(Dataset entries)
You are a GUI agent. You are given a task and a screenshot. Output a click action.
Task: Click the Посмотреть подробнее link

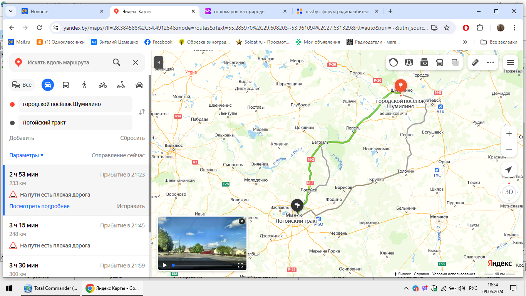[x=39, y=206]
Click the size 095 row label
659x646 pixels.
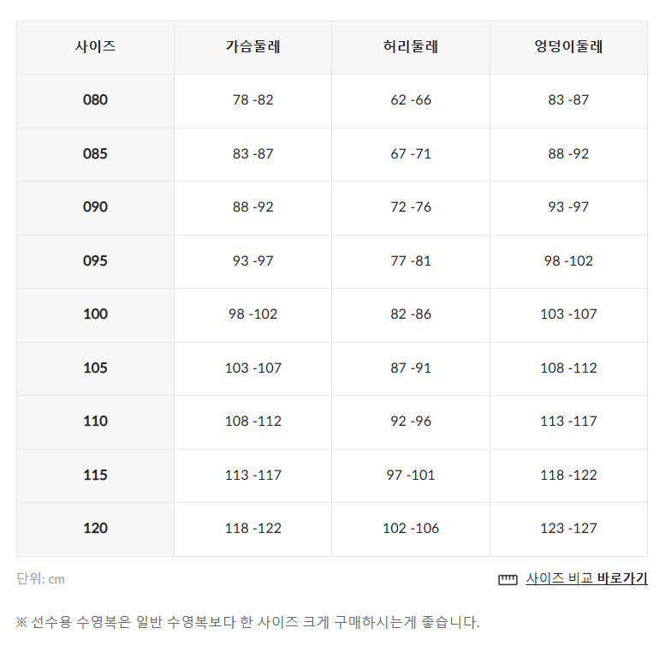(x=95, y=261)
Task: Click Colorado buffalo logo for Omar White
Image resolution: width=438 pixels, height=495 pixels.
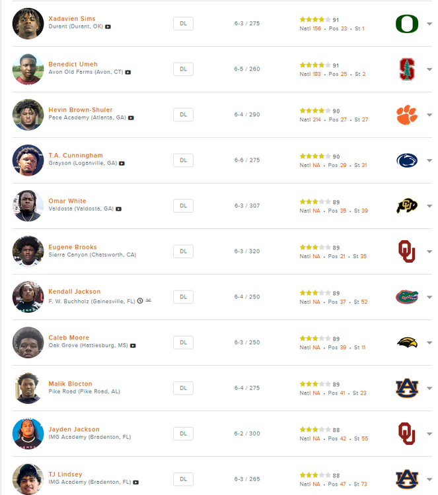Action: (407, 206)
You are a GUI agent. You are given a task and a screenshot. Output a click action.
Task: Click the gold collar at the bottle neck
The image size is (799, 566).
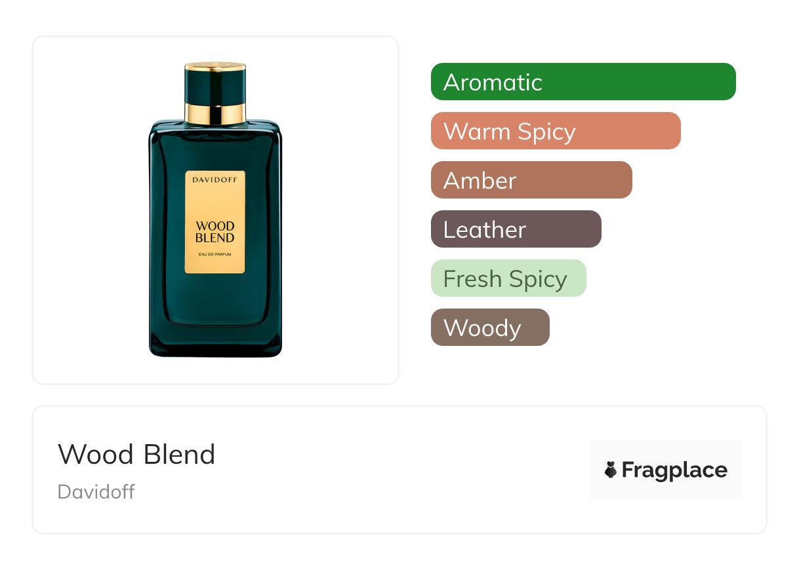coord(215,113)
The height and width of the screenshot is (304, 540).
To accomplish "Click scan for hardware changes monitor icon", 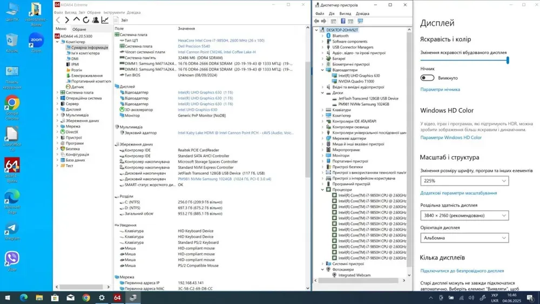I will (x=360, y=21).
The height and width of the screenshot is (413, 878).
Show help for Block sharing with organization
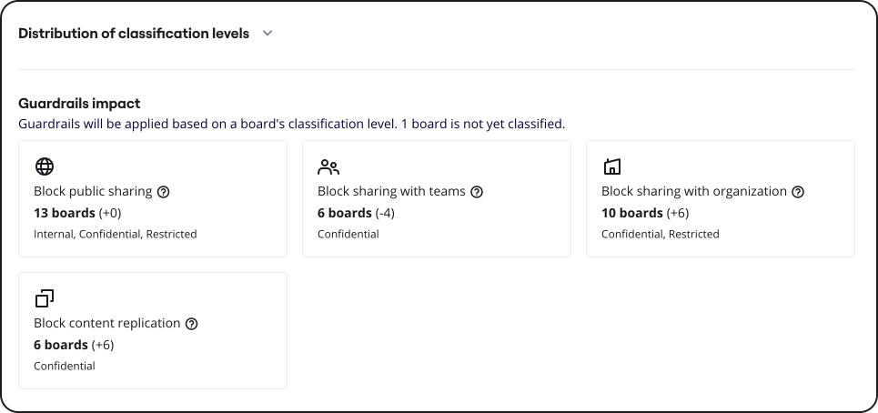798,192
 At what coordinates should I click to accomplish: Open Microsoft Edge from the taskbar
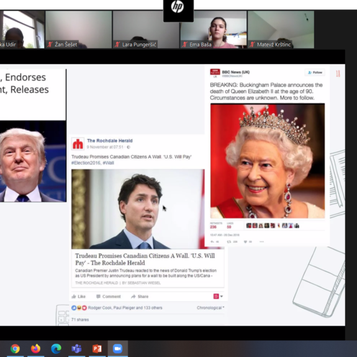(x=56, y=348)
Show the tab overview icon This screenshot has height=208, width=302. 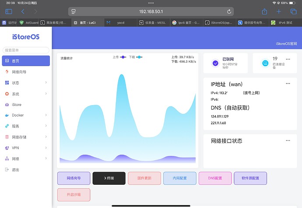pos(293,11)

What the task requires:
Set down exactly the lines running from the beginning of the entries above to the line that contains "Task: Click the gold", including both, and leave out pictures.

Exercise answer:
You are a GUI agent. You are given a task and a screenshot. Output a click action.
Task: Click the Посмотреть подробнее link

[x=39, y=206]
Click the size 095 row label
659x646 pixels.
(x=95, y=261)
Task: Click Colorado buffalo logo for Omar White
Image resolution: width=438 pixels, height=495 pixels.
Action: (407, 206)
You are a GUI agent. You are given a task and a screenshot. Output a click action.
Task: Click the gold collar at the bottle neck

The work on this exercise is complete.